▸ **GOAL OF THE EXERCISE**
Write out again, please, the records below from the first line to the line holding "This screenshot has height=722, width=1283.", inclusive, and nothing else.

[[ EXTRACTED RECORDS open ]]

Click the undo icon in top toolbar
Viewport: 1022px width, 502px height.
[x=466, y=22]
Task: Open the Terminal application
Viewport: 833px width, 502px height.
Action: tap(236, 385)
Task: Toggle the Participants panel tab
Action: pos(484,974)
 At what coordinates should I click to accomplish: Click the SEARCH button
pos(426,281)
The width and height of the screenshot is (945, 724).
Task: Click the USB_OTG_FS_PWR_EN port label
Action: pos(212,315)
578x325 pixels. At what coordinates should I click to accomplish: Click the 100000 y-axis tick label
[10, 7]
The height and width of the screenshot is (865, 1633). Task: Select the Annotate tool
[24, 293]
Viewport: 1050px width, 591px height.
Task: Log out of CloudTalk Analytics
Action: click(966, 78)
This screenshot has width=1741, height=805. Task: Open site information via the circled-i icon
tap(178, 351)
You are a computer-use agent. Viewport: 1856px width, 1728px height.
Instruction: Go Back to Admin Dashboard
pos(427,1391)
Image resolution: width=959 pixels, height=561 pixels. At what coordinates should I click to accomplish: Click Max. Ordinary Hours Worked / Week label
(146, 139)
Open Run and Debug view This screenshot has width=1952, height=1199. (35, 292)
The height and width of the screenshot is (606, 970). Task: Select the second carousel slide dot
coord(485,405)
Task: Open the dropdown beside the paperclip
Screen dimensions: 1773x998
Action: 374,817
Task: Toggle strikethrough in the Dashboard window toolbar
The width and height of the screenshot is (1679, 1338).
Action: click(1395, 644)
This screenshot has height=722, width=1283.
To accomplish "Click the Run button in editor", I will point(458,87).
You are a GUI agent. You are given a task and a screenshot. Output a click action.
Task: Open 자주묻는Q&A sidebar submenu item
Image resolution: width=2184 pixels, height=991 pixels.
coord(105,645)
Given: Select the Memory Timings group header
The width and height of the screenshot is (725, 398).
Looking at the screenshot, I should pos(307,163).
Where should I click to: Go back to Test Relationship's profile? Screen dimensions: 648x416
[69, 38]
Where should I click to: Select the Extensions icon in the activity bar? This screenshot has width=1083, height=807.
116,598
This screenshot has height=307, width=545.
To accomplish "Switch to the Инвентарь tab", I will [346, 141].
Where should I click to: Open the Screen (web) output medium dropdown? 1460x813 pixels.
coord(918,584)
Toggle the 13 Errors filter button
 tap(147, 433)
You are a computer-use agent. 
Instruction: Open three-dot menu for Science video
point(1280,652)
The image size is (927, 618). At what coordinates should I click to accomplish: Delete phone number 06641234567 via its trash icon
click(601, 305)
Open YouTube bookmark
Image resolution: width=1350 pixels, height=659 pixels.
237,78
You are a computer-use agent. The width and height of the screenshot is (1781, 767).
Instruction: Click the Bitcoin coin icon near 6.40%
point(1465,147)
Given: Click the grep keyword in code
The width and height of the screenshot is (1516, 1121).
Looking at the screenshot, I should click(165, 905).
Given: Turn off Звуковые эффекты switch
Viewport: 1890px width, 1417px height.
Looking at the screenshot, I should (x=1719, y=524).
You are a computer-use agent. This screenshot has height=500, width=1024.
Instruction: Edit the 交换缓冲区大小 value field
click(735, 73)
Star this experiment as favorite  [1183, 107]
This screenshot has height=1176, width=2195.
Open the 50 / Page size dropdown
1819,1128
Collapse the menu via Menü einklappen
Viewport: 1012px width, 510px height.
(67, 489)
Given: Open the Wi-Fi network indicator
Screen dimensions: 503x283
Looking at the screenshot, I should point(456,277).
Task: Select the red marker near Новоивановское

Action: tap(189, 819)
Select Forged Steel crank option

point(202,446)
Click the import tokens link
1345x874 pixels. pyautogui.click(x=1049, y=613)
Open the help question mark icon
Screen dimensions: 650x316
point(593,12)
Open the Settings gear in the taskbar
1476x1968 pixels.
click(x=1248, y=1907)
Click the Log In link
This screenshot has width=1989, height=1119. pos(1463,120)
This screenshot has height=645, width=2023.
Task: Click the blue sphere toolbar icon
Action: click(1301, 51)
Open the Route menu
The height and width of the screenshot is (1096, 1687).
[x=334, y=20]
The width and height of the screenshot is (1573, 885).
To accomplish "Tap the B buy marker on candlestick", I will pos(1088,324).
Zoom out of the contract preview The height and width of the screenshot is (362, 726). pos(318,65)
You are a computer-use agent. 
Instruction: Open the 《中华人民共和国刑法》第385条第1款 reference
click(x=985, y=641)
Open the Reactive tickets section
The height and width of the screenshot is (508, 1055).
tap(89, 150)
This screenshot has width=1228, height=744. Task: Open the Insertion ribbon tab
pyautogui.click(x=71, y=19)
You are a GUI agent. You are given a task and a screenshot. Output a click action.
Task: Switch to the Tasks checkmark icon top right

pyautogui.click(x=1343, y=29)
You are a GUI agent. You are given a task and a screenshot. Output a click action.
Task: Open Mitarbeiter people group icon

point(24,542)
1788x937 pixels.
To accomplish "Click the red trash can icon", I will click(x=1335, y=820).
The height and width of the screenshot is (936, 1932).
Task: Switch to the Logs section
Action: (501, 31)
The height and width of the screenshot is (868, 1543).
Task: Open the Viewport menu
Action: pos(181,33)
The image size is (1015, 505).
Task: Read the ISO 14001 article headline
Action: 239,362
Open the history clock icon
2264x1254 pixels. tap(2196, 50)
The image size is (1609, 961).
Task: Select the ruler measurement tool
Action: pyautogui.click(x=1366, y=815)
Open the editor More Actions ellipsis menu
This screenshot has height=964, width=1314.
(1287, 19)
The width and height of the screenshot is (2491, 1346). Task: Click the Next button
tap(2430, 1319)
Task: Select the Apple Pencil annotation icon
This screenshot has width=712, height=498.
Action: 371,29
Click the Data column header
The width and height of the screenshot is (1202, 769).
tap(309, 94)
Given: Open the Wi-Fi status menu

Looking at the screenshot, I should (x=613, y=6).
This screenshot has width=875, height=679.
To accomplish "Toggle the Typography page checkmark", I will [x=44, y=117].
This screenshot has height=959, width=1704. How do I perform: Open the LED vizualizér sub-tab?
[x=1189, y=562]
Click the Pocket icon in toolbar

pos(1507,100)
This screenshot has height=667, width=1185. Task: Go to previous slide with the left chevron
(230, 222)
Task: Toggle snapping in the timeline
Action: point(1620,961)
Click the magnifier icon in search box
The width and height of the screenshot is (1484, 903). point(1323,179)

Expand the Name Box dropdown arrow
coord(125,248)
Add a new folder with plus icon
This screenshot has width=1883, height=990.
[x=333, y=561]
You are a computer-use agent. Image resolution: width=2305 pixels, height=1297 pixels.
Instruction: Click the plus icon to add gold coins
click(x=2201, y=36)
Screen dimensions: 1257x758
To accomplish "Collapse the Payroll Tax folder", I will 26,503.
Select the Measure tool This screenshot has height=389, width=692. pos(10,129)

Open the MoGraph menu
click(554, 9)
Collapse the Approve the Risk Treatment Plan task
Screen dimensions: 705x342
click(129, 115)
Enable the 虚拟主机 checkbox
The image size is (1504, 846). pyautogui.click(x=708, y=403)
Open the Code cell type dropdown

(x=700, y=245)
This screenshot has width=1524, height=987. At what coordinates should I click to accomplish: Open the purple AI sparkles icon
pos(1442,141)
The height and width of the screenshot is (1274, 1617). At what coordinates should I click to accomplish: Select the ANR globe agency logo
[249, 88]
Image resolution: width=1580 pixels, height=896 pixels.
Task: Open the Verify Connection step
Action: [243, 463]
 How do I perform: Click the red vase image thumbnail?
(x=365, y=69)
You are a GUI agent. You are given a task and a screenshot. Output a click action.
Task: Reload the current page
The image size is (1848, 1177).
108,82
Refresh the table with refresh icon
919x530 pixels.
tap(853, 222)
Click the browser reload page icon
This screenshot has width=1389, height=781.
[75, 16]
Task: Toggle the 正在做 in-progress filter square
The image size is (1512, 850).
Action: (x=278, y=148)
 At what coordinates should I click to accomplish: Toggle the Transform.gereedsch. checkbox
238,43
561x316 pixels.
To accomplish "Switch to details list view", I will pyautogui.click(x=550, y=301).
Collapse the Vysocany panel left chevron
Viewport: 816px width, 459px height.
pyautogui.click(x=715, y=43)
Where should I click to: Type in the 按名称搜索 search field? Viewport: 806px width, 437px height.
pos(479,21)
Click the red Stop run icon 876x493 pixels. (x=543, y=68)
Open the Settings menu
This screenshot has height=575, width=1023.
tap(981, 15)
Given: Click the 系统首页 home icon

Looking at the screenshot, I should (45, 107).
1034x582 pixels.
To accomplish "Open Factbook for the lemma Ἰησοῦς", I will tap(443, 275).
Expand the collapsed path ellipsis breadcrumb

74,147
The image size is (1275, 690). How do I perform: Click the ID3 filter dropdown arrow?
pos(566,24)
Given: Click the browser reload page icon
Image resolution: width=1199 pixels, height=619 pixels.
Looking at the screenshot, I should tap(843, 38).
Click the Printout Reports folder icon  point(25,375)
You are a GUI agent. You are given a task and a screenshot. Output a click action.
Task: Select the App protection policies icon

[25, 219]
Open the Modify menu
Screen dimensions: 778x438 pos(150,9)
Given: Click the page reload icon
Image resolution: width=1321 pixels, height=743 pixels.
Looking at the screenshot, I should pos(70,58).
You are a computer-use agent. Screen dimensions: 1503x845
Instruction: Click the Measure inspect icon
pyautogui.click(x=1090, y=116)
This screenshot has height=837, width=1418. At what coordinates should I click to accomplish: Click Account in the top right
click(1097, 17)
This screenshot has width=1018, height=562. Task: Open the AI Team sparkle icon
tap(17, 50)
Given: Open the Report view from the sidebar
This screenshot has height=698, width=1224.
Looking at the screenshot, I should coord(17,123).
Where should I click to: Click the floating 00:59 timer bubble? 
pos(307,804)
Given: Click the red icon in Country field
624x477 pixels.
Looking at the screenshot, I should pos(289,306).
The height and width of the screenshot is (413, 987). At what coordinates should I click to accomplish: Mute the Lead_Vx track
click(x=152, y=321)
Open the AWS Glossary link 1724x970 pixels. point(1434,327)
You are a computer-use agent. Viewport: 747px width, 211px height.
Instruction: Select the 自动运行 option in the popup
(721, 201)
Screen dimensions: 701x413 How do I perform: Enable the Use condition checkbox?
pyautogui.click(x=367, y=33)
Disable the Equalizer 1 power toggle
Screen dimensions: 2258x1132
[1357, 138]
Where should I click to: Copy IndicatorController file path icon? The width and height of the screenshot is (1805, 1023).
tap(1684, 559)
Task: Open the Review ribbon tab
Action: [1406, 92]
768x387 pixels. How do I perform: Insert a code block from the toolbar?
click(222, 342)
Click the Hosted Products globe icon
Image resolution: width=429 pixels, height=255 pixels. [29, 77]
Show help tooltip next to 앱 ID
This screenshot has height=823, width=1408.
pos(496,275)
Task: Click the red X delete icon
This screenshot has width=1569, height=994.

[[ EXTRACTED RECORDS closed ]]

▸ **SOLVED EXERCISE**
Click the undo icon in top toolbar
Viewport: 1022px width, 502px height.
[x=466, y=22]
Task: Open the Terminal application
Viewport: 833px width, 502px height.
Action: tap(236, 385)
Task: Toggle the Participants panel tab
Action: pos(484,974)
 At what coordinates should I click to accomplish: Click the SEARCH button
pos(426,281)
The width and height of the screenshot is (945, 724).
Task: Click the USB_OTG_FS_PWR_EN port label
Action: pos(212,315)
578x325 pixels. At what coordinates should I click to accomplish: Click the 100000 y-axis tick label
[10, 7]
The height and width of the screenshot is (865, 1633). Task: Select the Annotate tool
[24, 293]
Viewport: 1050px width, 591px height.
Task: Log out of CloudTalk Analytics
Action: click(966, 78)
This screenshot has width=1741, height=805. Task: Open site information via the circled-i icon
tap(178, 351)
You are a computer-use agent. Viewport: 1856px width, 1728px height.
Instruction: Go Back to Admin Dashboard
pos(427,1391)
Image resolution: width=959 pixels, height=561 pixels. At what coordinates should I click to accomplish: Click Max. Ordinary Hours Worked / Week label
(146, 139)
Open Run and Debug view This screenshot has width=1952, height=1199. (35, 292)
The height and width of the screenshot is (606, 970). Task: Select the second carousel slide dot
coord(485,405)
Task: Open the dropdown beside the paperclip
Screen dimensions: 1773x998
Action: 374,817
Task: Toggle strikethrough in the Dashboard window toolbar
The width and height of the screenshot is (1679, 1338).
Action: click(1395, 644)
This screenshot has height=722, width=1283.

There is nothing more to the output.